Records contained in a dataset:
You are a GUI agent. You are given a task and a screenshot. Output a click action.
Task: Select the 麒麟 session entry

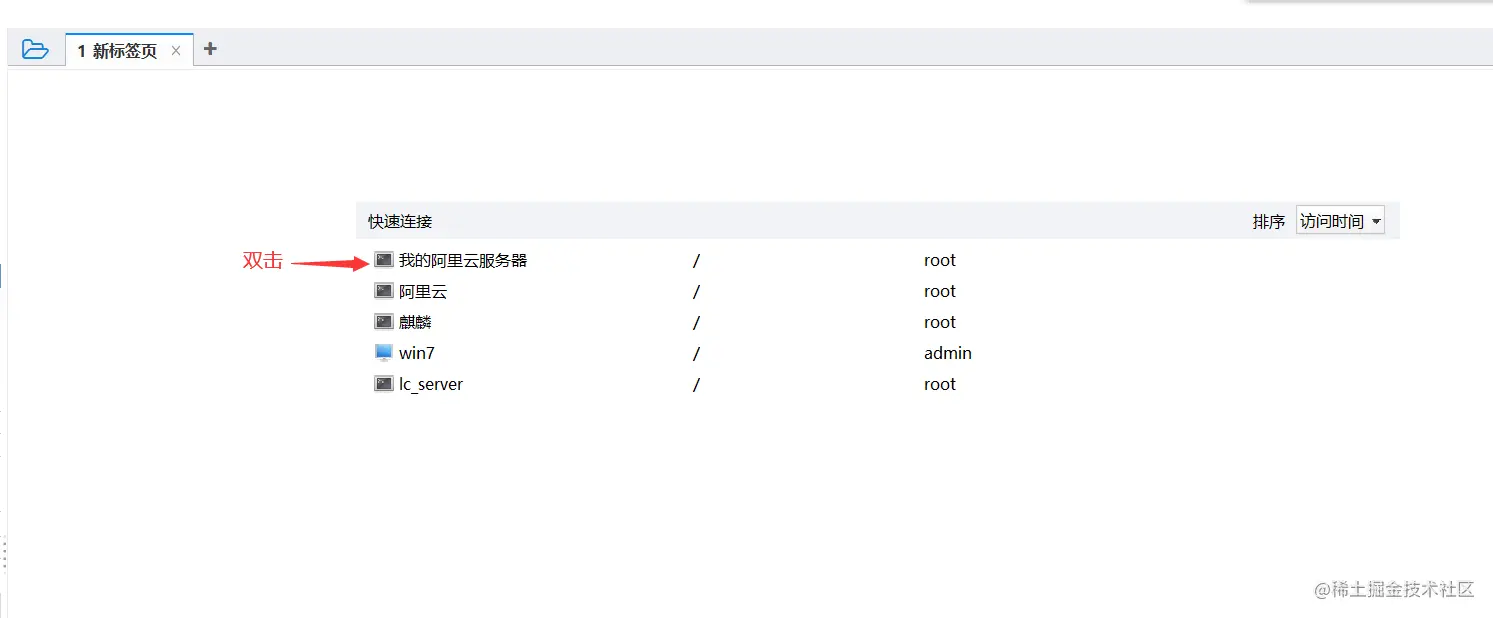(x=415, y=322)
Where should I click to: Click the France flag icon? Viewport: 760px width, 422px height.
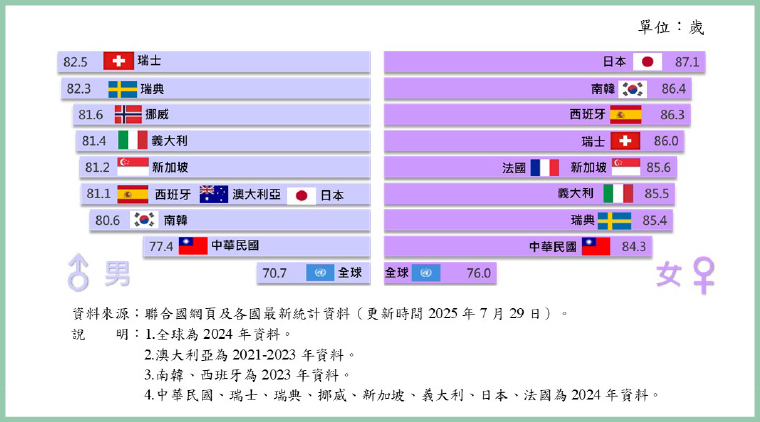tap(545, 168)
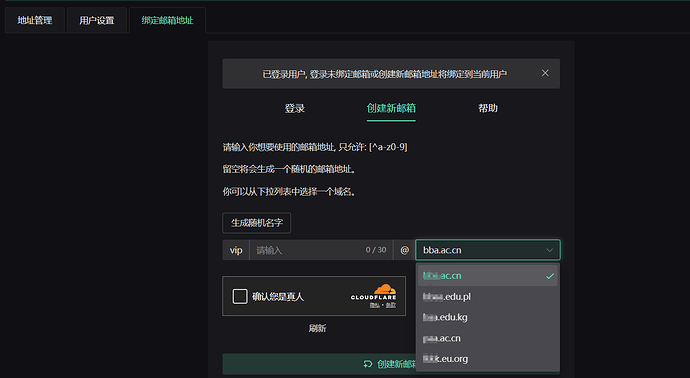690x378 pixels.
Task: Click the vip prefix label
Action: point(236,250)
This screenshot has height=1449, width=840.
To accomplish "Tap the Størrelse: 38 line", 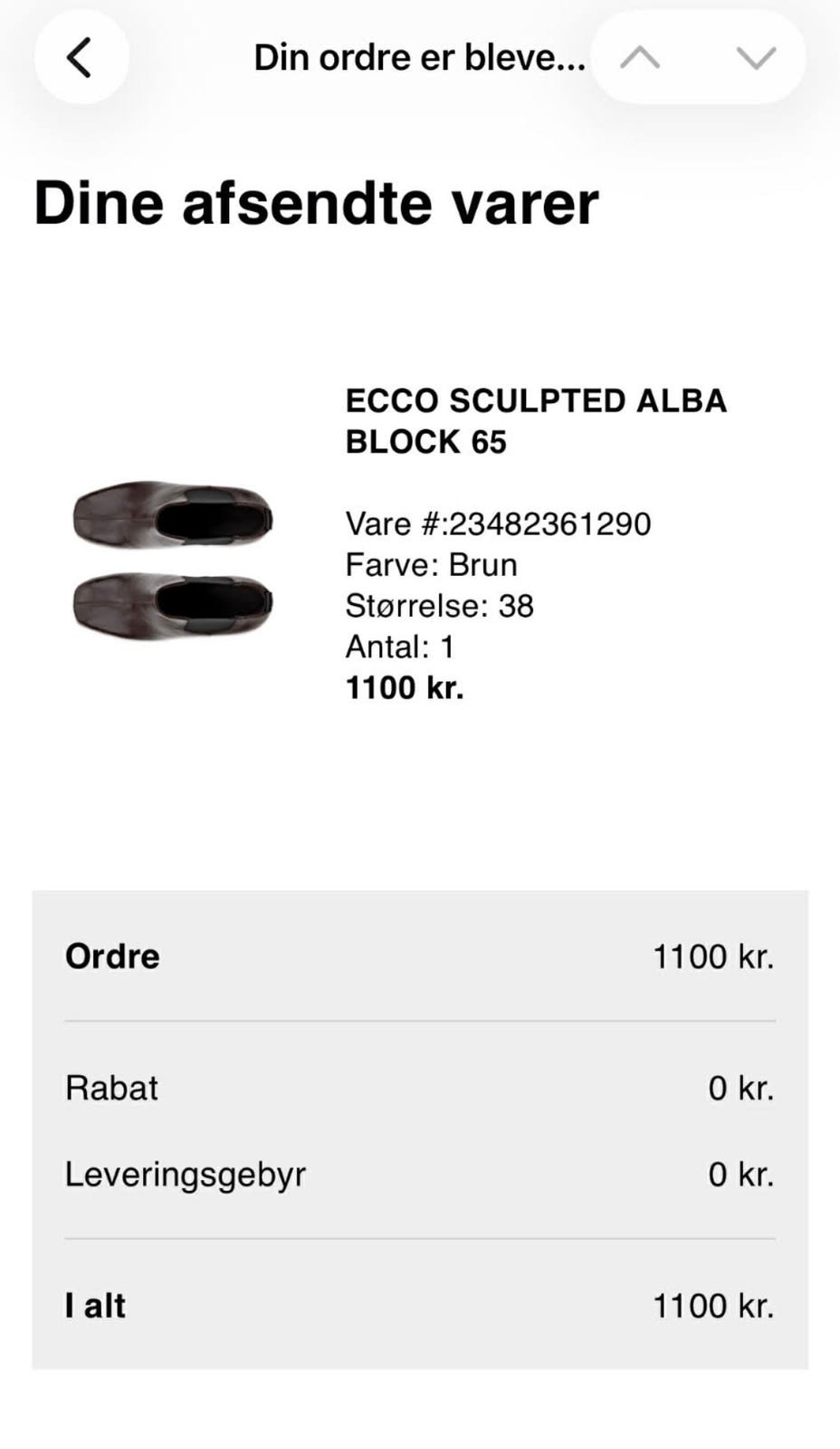I will (x=439, y=605).
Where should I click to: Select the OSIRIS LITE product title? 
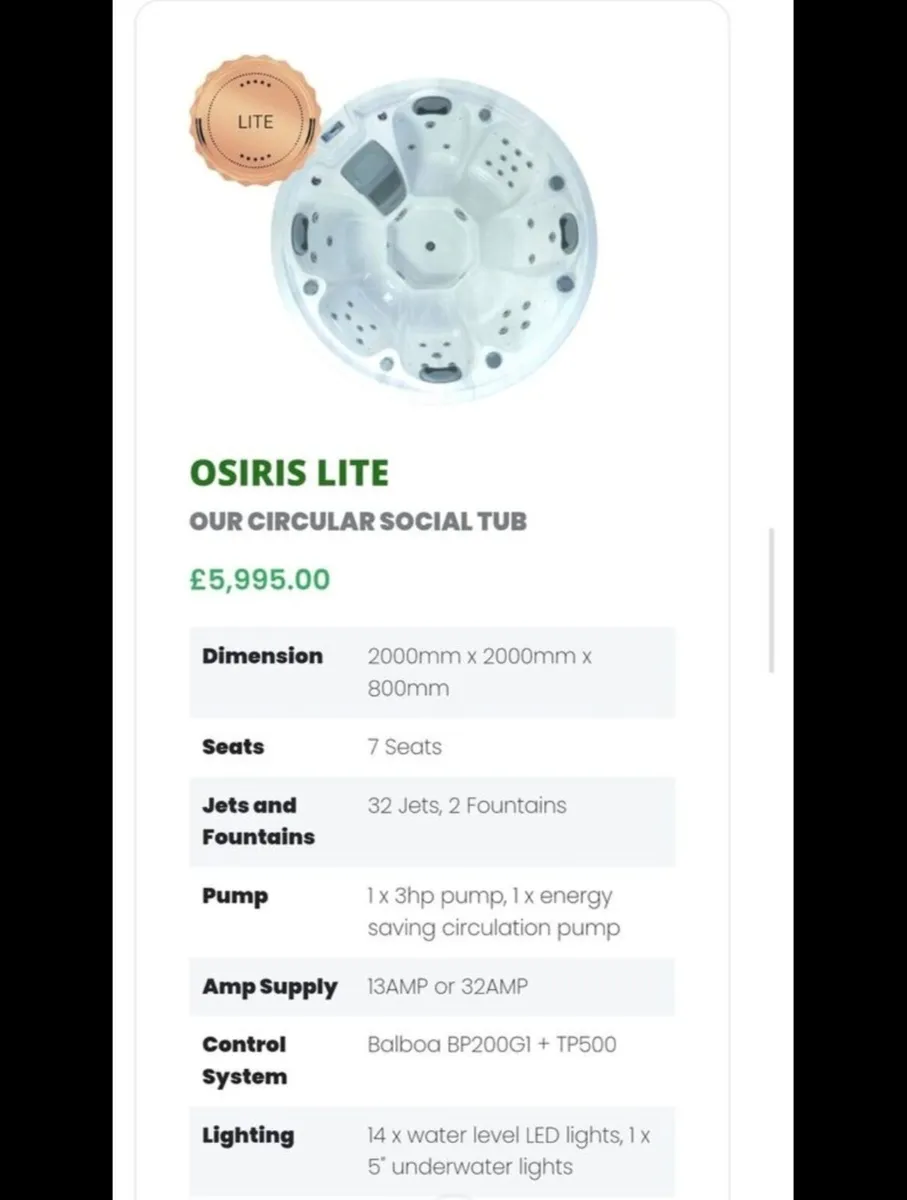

What this task involves: Copy every line where the word "screenshot" is present in the entries above.

Result of this task:
You are a GUI agent. You are given a task and a screenshot. Output a click action.
This screenshot has height=1449, width=840.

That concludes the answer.